Playboy: "Hey Bulldog"?

Lennon: That's me, cuz of the Yellow Submarine people, who were gross animals apart from the guy who drew the paintings for the movie. They lifted all the ideas for the movie out of our heads and didn't give us any credit. We had nothing to do with that movie and sort of resented them. It was the third movie we owed United Artists. Brian had set it up and we had nothing to do with it. But I liked the movie, the artwork. They wanted another song, so I knocked off "Hey Bulldog". It's a good-sounding record that means nothing.

The original interview tapes, as aired on The Lost Lennon Tapes radio series, are much more enlightening:

The Yellow Submarine people, who were gross animals, apart from the guy who drew the painting, the actual yellow submarine, came and, apart from sort of lifting all the ideas for the movie out of our heads and not giving us any credit - like Eric Segal writing Lennonesque lines straight from In His Own Write style and the crew . . . We had nothing to do with that movie and we sort of resented them and we didn't know what it was. It was the third movie that we owed these United Artists and Brian had set it up and we had nothing to do with it and we knew nothing about it. But I like the movie. I like Heinz [Edelmann]'s artwork. But they got all the ideas for the glove in the sky and the thing that sucks people up was my idea. They said, have you got any monsters? I said, yeah, there's Horace the vacuum cleaner in the swimming pool which was a thing you could buy, and it went 'round the pool sucking up the things, you know. And I said that could be a monster that sucks . . . And all things like that, they just took them and never credited. They wanted another song; I knocked off "Hey Bulldog".

Now I wouldn't be surprised if John was going a little overboard when he claimed, "Brodax got half the Yellow Submarine out of my mouth," and that they lifted "all the ideas for the movie from out of our heads." Still, he has so much resentment 12 years after the fact that it makes you wonder how many ideas the movie people did take from John and the Beatles.

Anyone who's interested can see John's pool vacuum in Beatles Book Monthly, No. 52, Nov. 1967, page 12. It accompanies an article called "John At Home, part two". There is even a paragragh devoted to "Horace", who is called Percy in the magazine - presumably correctly.

Turn right and you come to the Lennons' swimming pool. It's no fishpond either, but big enough to have to swim if you want to get to the other side. Percy was the only one in at the time. Percy is the machine that keeps the pool clean, and slowly travels around the surface, trailing long plastic tubes which twitch around the bottom of the pool. If you don't have a Percy, apparently, that horrible green slime grows on the bottom and sides and dirt floats on the top.

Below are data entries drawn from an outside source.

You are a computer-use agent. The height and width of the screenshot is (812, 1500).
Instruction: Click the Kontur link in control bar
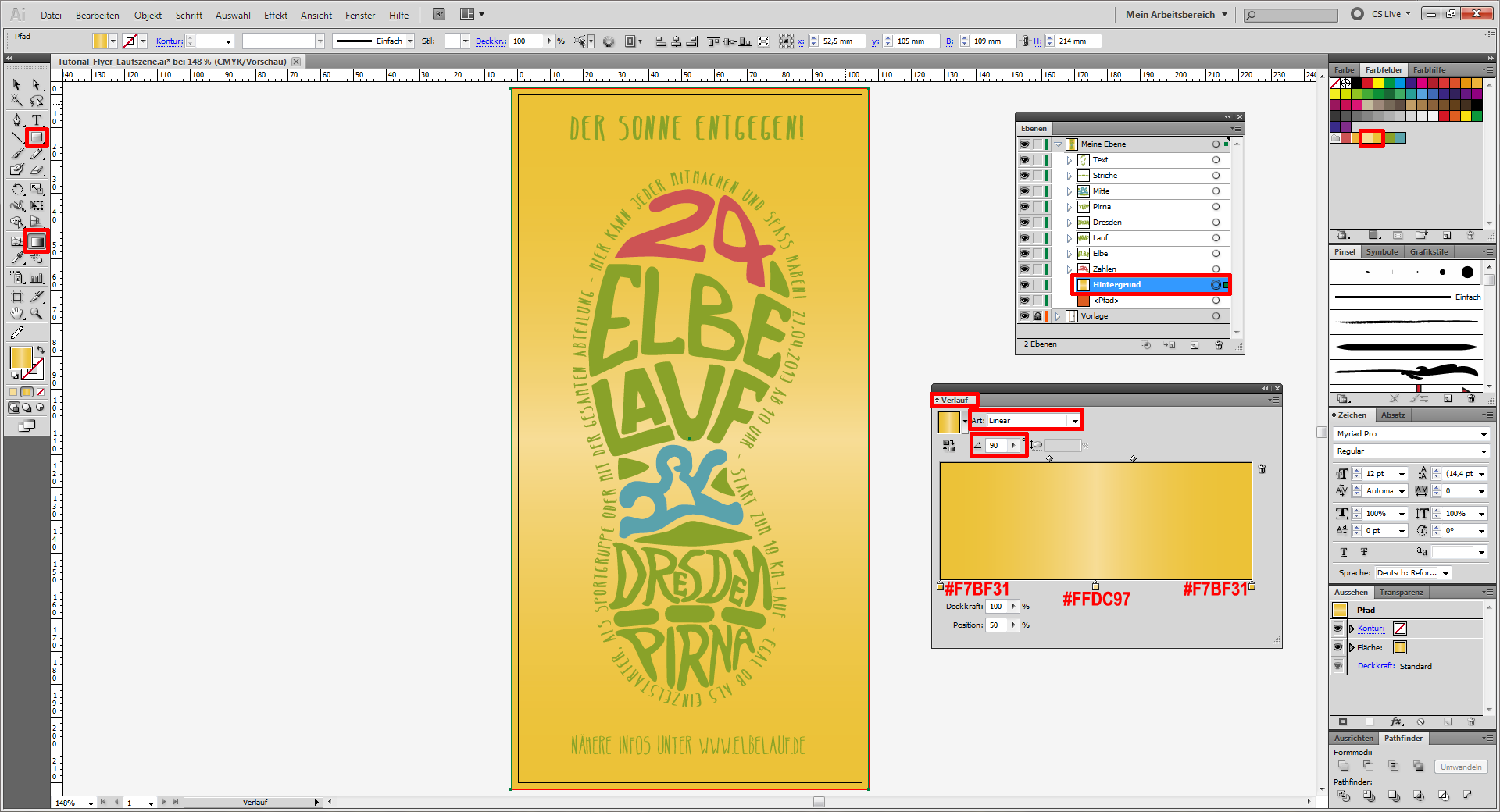point(169,41)
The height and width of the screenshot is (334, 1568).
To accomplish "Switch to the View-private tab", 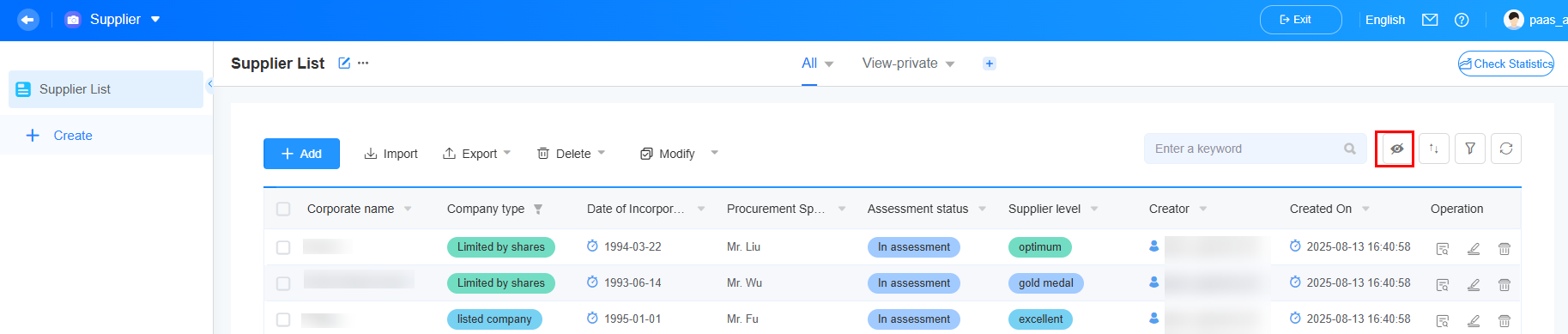I will [x=908, y=64].
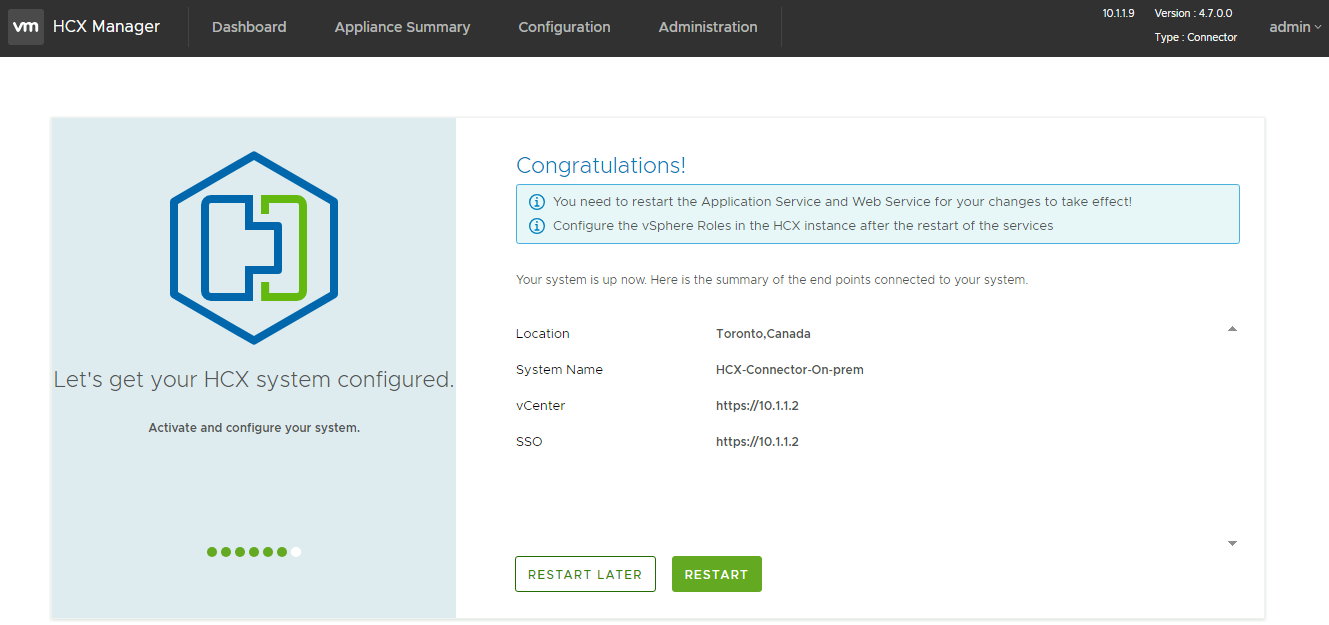Click the HCX Manager title text
The image size is (1329, 625).
[x=105, y=26]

The same photo was printed in Beatles Book Monthly, No. 121, May 1986, page 21. In No. 125, Sept. 1986, page 43, a picture shows John holding up the pool vacuum and laughing at its jet spray. On page 40 of the same issue, there's a picture of John and Julian presumably looking towards the vacuum in the pool, although Percy is not in the picture.

On the subject of the Playboy interview, I claim there are many more instances like the one above, where the tapes contain much more interesting information than what was published in the book. There are also instances where the tapes clarify passages that were confusing or completely botched in the transcription. For example, immediately following the passage above (page 172), we read the following startling exchange where John apparently takes credit for Paul's Two Of Us:

Playboy: Don't Let Me Down?

Lennon: That's me, singing about Yoko.

Playboy: Two Of Us?

Lennon: Mine. By the way, Rod Stewart turned Don't Let Me Down into [singing] "Maggie don't go-o-o." That's one the publishers never noticed...

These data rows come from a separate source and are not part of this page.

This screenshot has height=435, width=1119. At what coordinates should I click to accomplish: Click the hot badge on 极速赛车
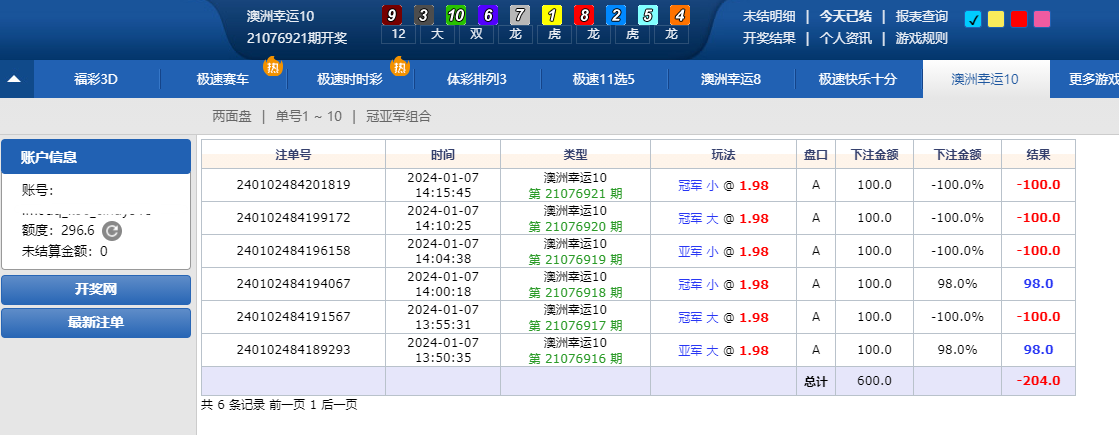pos(272,67)
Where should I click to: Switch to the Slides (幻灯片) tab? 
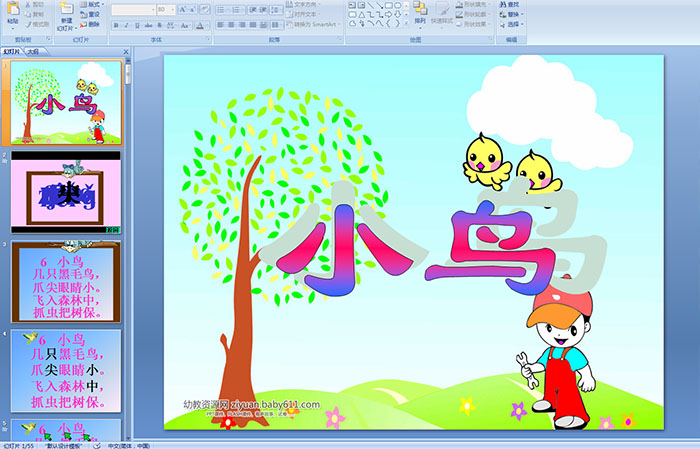pyautogui.click(x=12, y=50)
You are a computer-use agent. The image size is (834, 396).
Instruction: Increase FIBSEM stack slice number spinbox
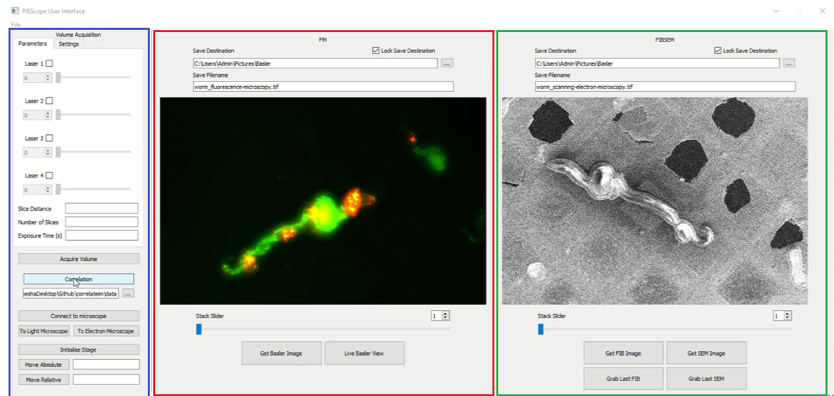[788, 314]
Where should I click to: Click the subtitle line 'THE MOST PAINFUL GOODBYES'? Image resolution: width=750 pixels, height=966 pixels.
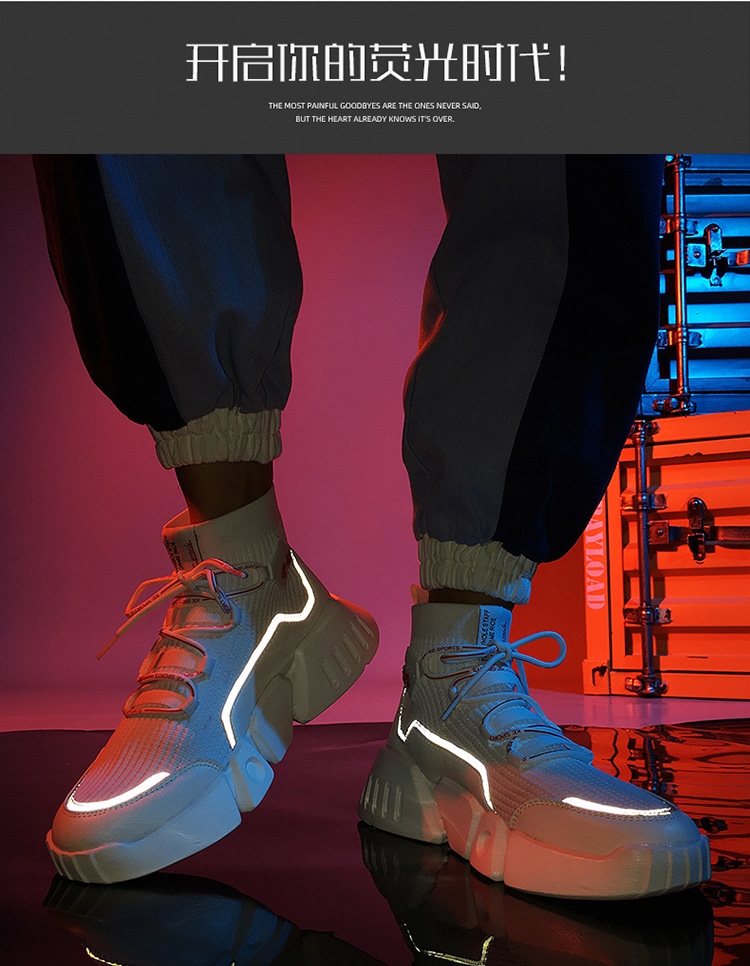[x=375, y=105]
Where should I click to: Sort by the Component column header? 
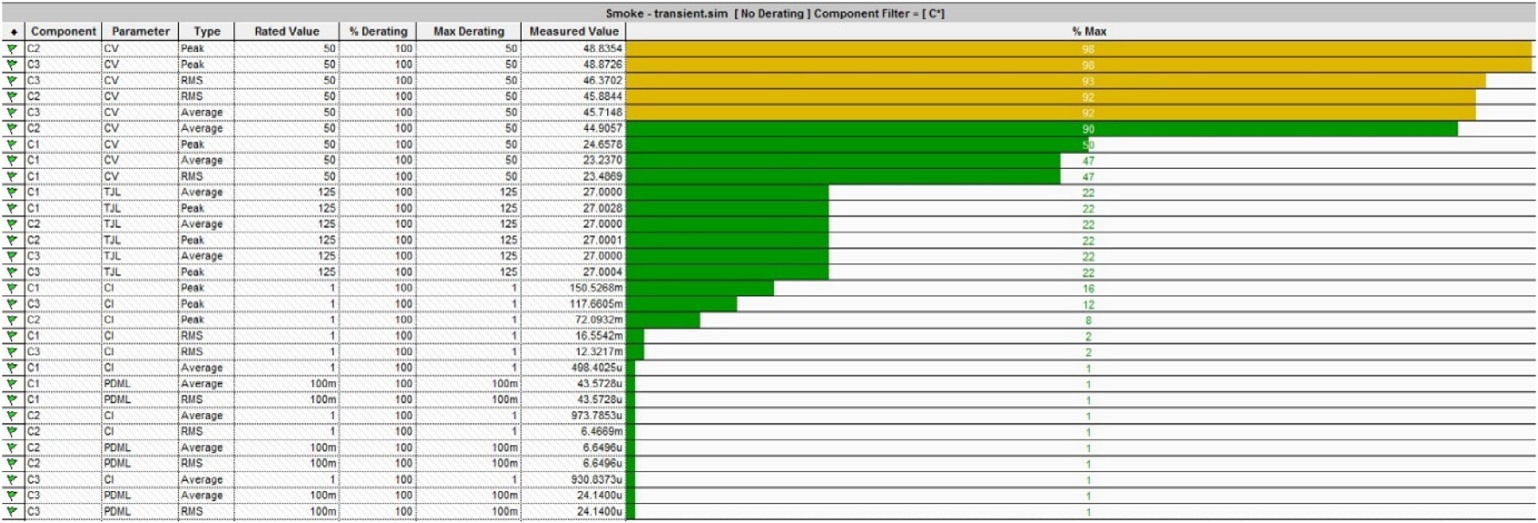pos(63,32)
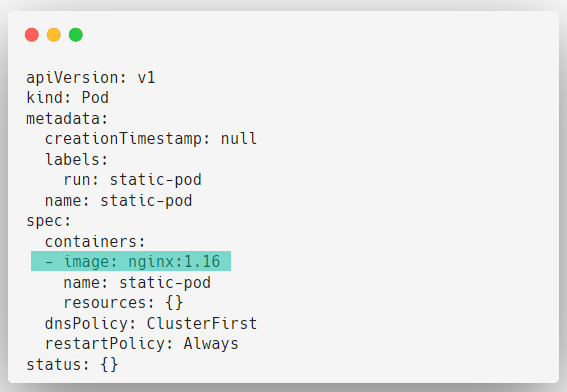Click the nginx:1.16 image value
Screen dimensions: 567x392
pos(174,261)
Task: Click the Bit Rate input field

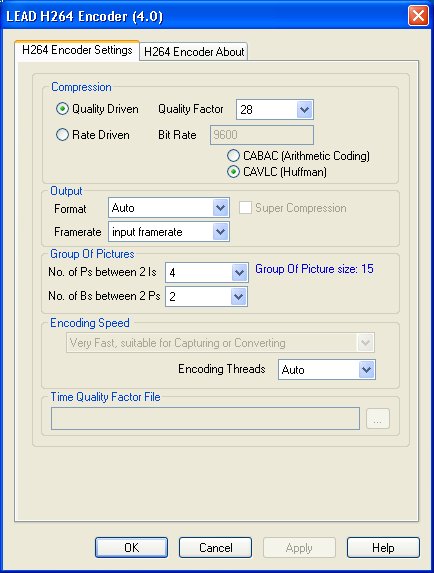Action: [262, 135]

Here's what the tapes say:

Playboy: Don't Let Me Down?

Lennon: That's me, singing about Yoko - which Rod Stewart took note for note and turned into [singing] "Maggie don't go-o-o." That's one the publishers never noticed...

And I ask you, has anybody ever heard a more spaced-out interviewer than David Sheff in this Playboy interview? John might as well have been interviewing himself, or talking with the coffee table. In spite of that, John was accommodating and informative throughout. What a good guy.